begin DATA TO USE

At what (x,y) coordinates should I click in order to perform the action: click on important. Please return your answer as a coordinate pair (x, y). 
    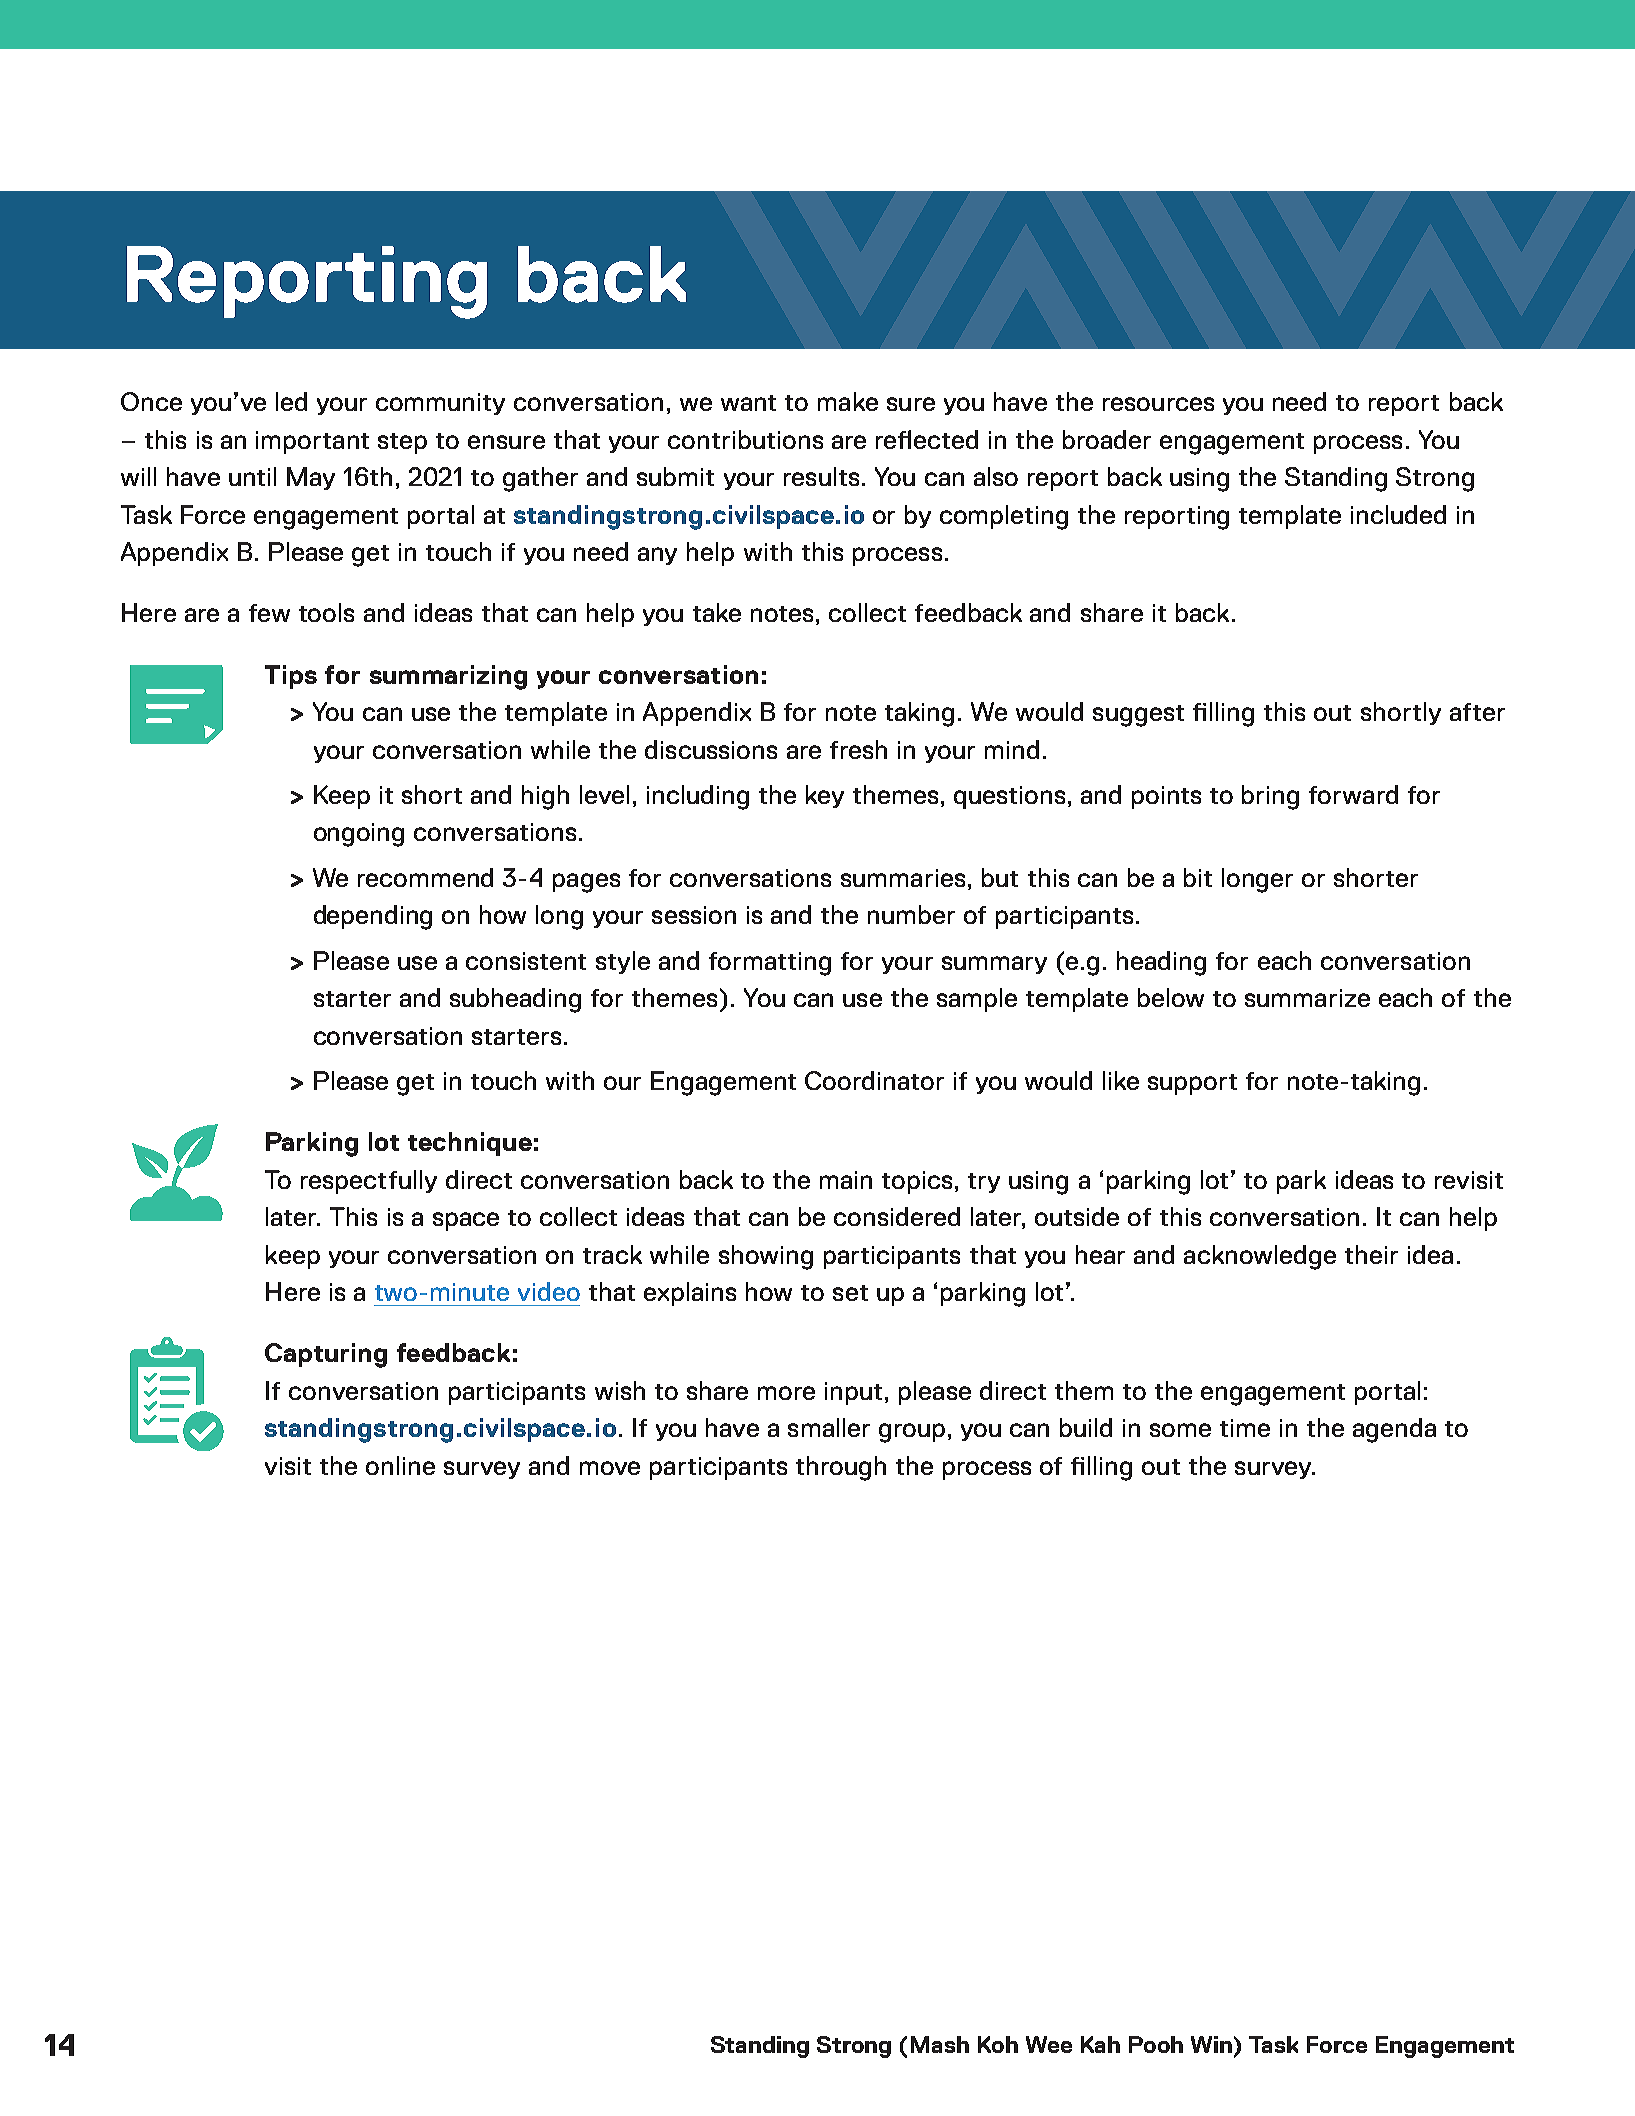
    Looking at the image, I should click on (312, 442).
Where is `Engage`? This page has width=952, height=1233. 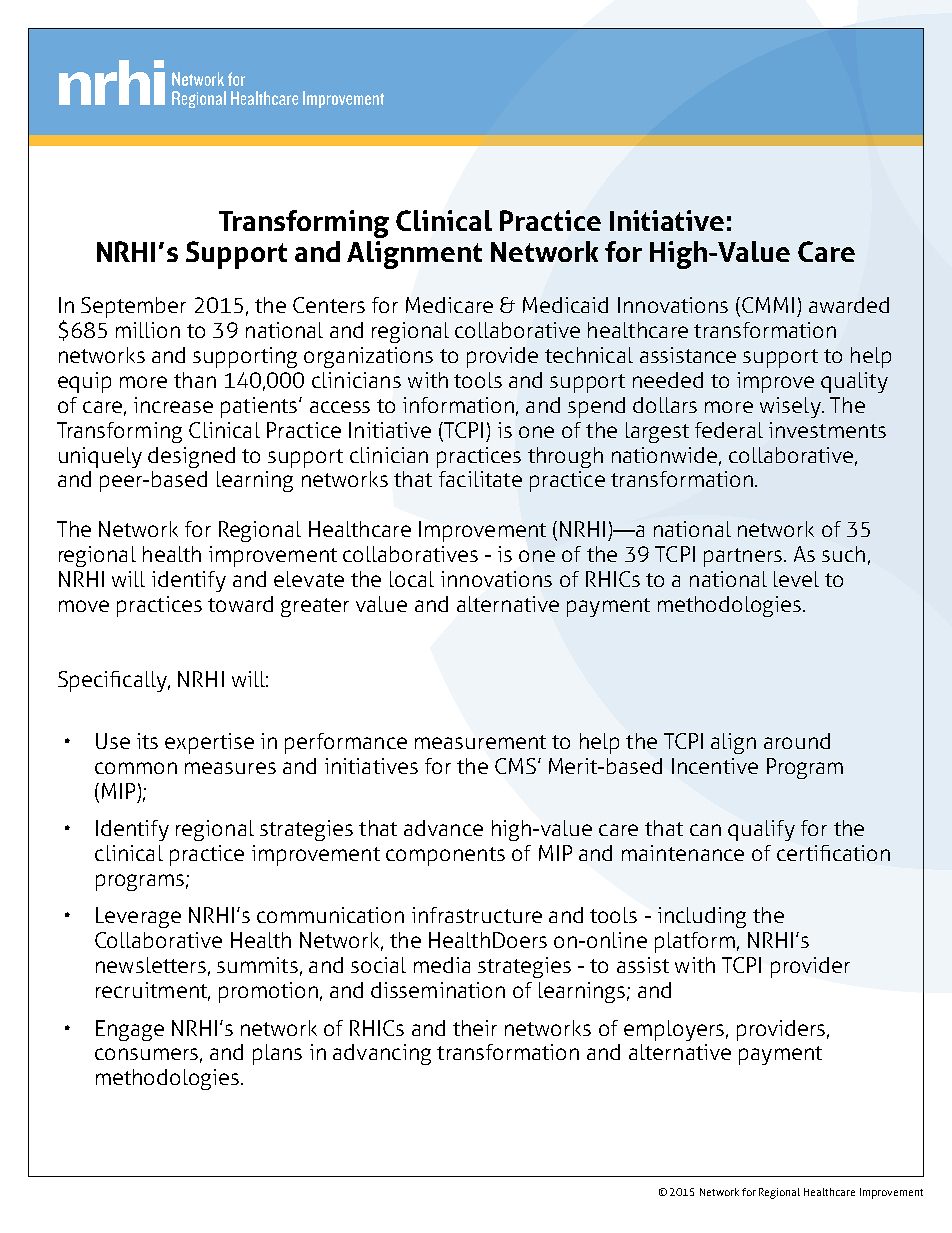
Engage is located at coordinates (130, 1030).
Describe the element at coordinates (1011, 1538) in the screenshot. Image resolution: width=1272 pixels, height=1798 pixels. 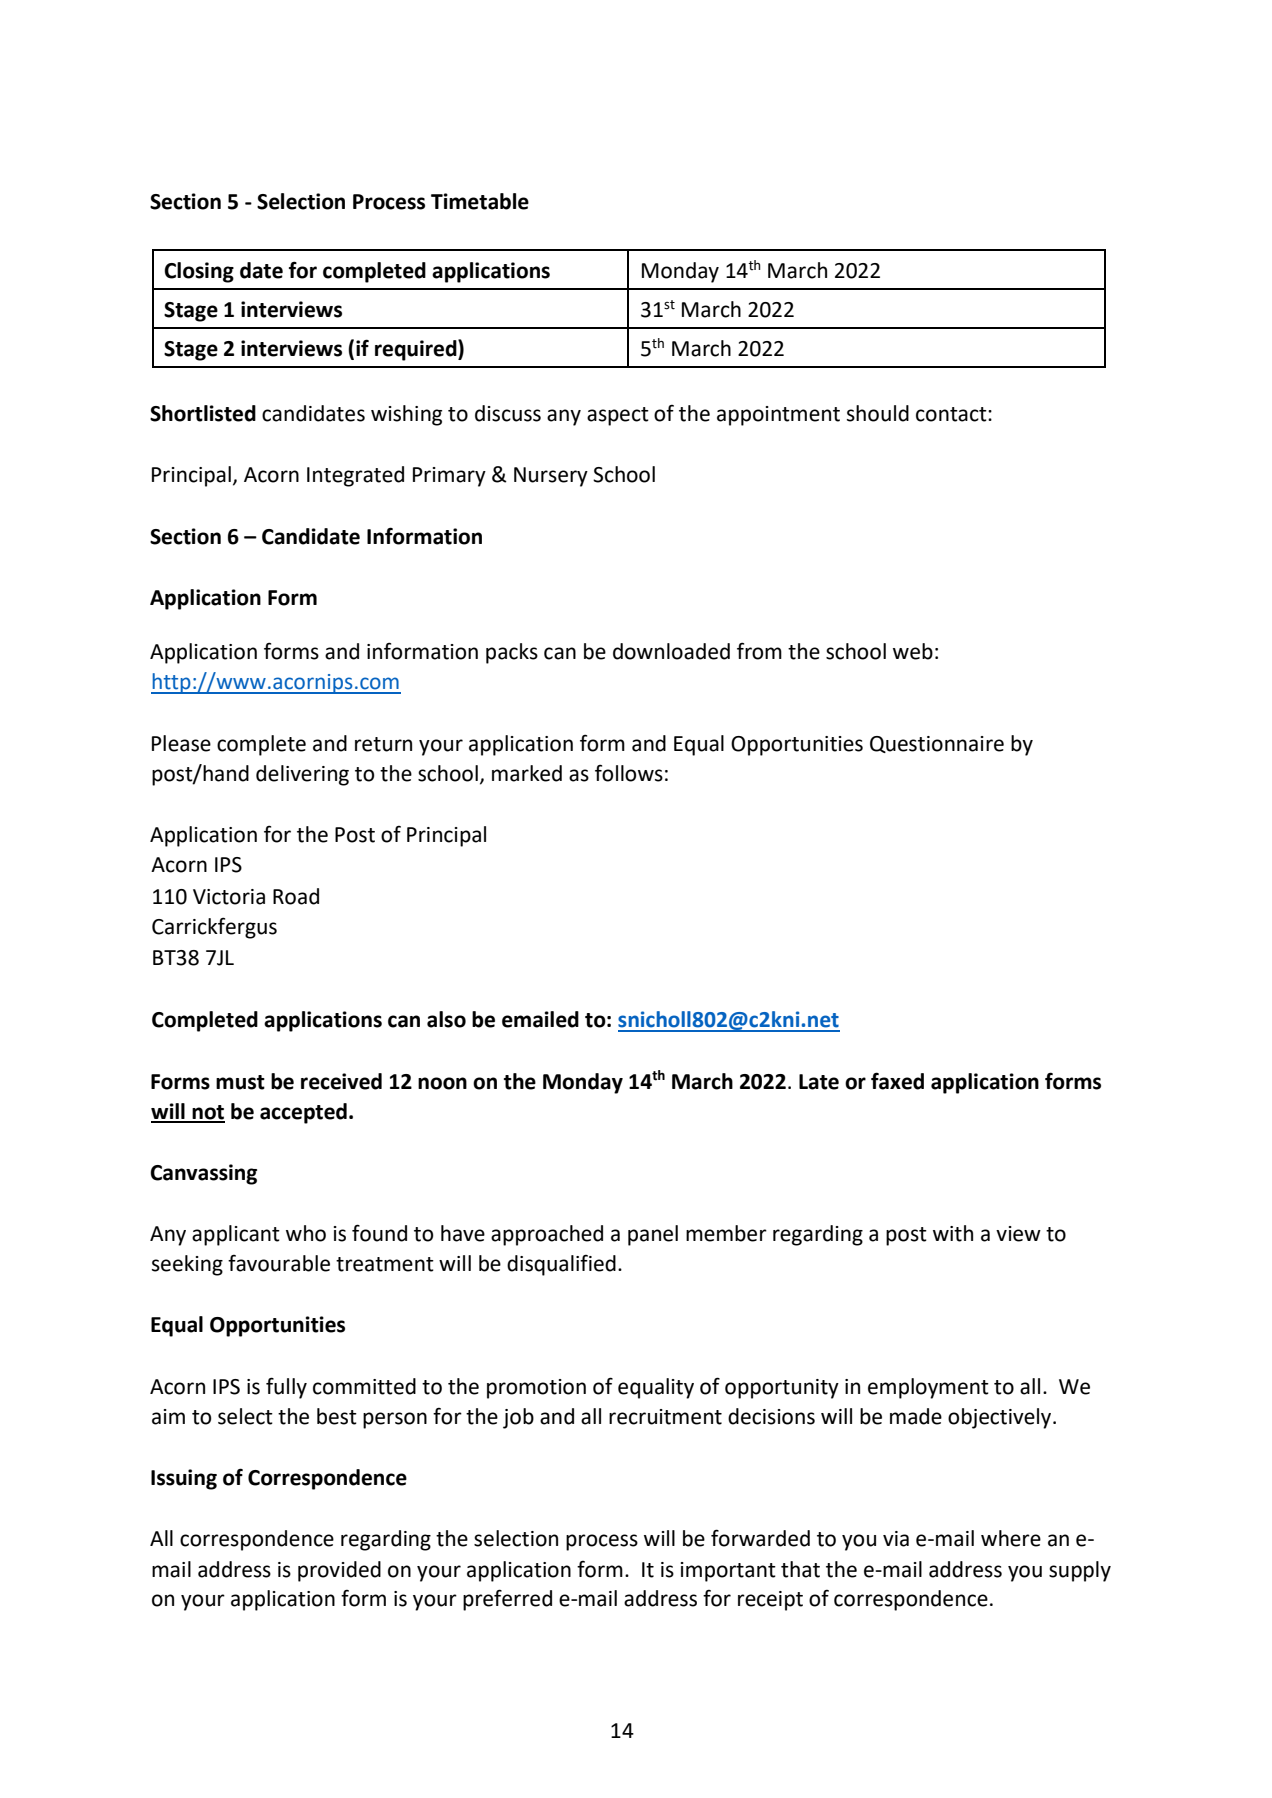
I see `where` at that location.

end DATA TO USE

YOUR GOAL
Reproduce the lines of the records verbatim, covering every record and leaving out the pictures.

THE COMPLETED TASK
At what (x,y) coordinates should I click in order to perform the action: click on important. Please return your answer as a coordinate pair (x, y). 
    Looking at the image, I should click on (312, 442).
Where is `Engage`? This page has width=952, height=1233. 
Engage is located at coordinates (130, 1030).
Describe the element at coordinates (1011, 1538) in the screenshot. Image resolution: width=1272 pixels, height=1798 pixels. 
I see `where` at that location.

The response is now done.